だからこそ、愛理の言っていることなど、戯言にしか聞こえない。
だからこそ、愛理の言葉に、冷めた笑いが漏れてしまう。

「そ、そんなことは…」
「あるぜ」
「!!」
「ルールなんて、所詮は何も救っちゃくれねえんだよ。そこまでして守る価値なんか、これっぽっちもねえんだよ」
「ふ、ふざけないで!!」
「ふざけてんのはてめえだろ。鬼の風紀委員さんよ」

方や、ルールを遵守することこそが絶対だとしてきた人生。
方や、ルールを切り捨て、己の力のみで生きることこそ絶対としてきた人生。

どこまでも平行線で、交わることのない二人。

そんな二人の言い合いが、丸く収まるはずもなく…

「あなたこそ、ふざけないで!!人は、ルールを守って生きることで…」
「俺にそれを言っても無駄だ。
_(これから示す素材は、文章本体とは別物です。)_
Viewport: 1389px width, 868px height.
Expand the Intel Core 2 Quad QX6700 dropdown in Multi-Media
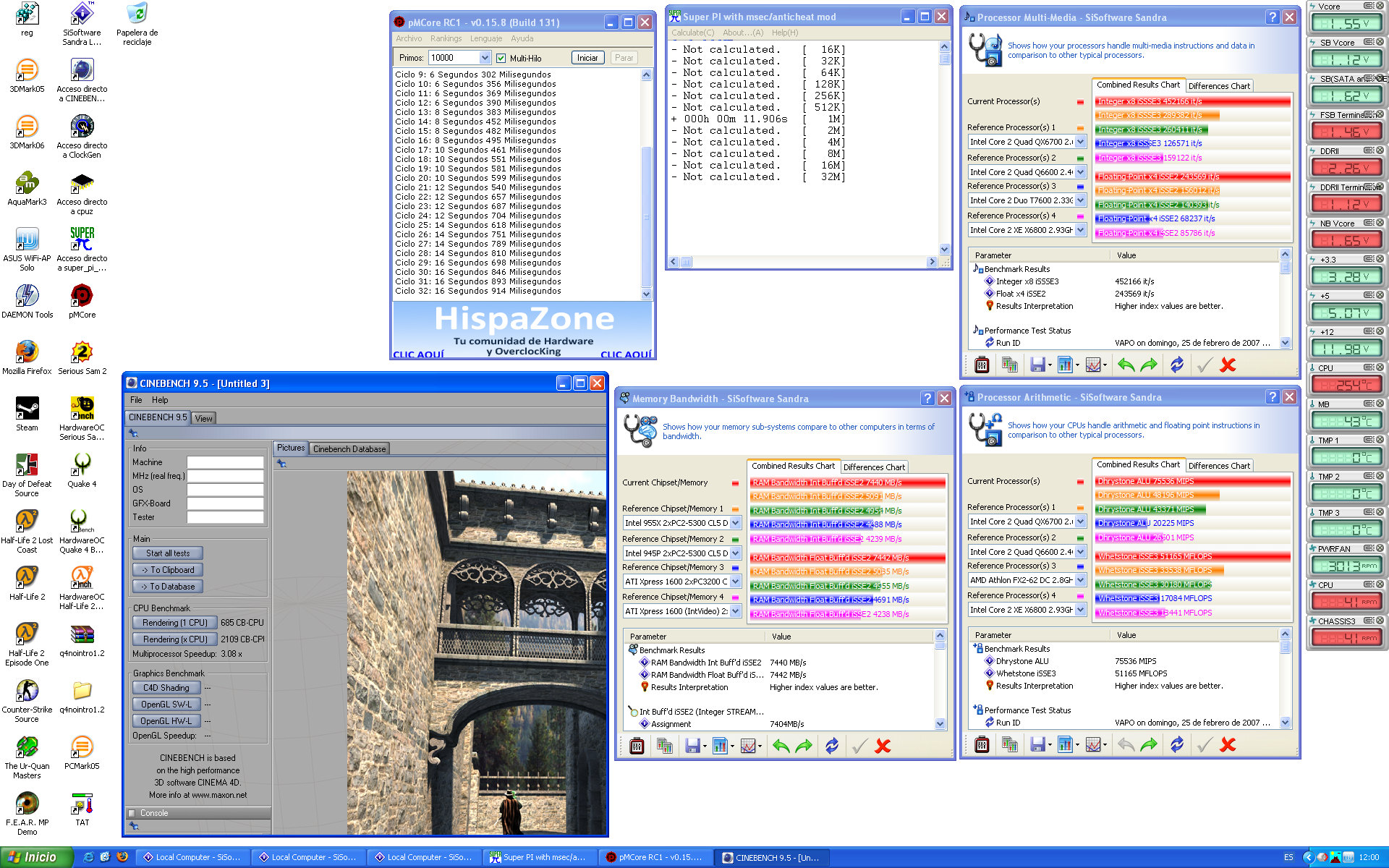(x=1080, y=142)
それに…」

その氷の刃とも言える視線をそのままに…
志郎が、その高く伸びた身体をゆっくりと動かし…
そのまま、愛理の方へと近づいていく。

「な、なによ!?」
「俺に何かを語りたかったら、言葉じゃなくて…」

言葉を切って、一息つき…
さらに溜めたものを吐き出すように出される、次の言葉。



「力で、語るんだな」



あのありあまる力の向け先が、今まさに愛理になろうとしている。

言葉は、いらない。
語るなら、力で語れ。

その拳を胸の前で片方ずつ鳴らす志郎。
能面のような表情に、氷のような冷たい瞳。

「!!バ、バカじゃないの…」

恐怖に抗い、無理やり喉から搾り出した言葉が、止まる。

否、止められる。



――――いつ出されたのかも分からないほどに速い、眼前に突きつけられた拳に――――



自分の髪がぶわっと持ち上がる。
感じる、生暖かい風。

それが、この拳の威力、そして恐ろしさを感じさせる。

「俺は本気だぜ?」

表情一つ変えることなく、女子である自分に容赦なく拳を向けてくる志郎に…
愛理は、もはや恐怖を抑えることができなかった。

「あ…」

それまでの強気な姿勢が嘘のように崩れ…
ぺたん、と、地べたに座り込んでしまう。

「教えてやるよ、てめえに…」

どこまでも冷めた、能面のような表情。
その表情のまま、告げられる次の一言。



「ルールなんかで、自分の身を守るなんてことは、できないってことをな」



愛理のこれまでの人生観の全てを否定するその一言。
もはや、その言葉に抗うことすらできない愛理。

どこまでも相容れることの出来ない二人のやりとり。

迫り来る理不尽な暴力への恐怖に、愛理は、どうすることもできなくなっていた。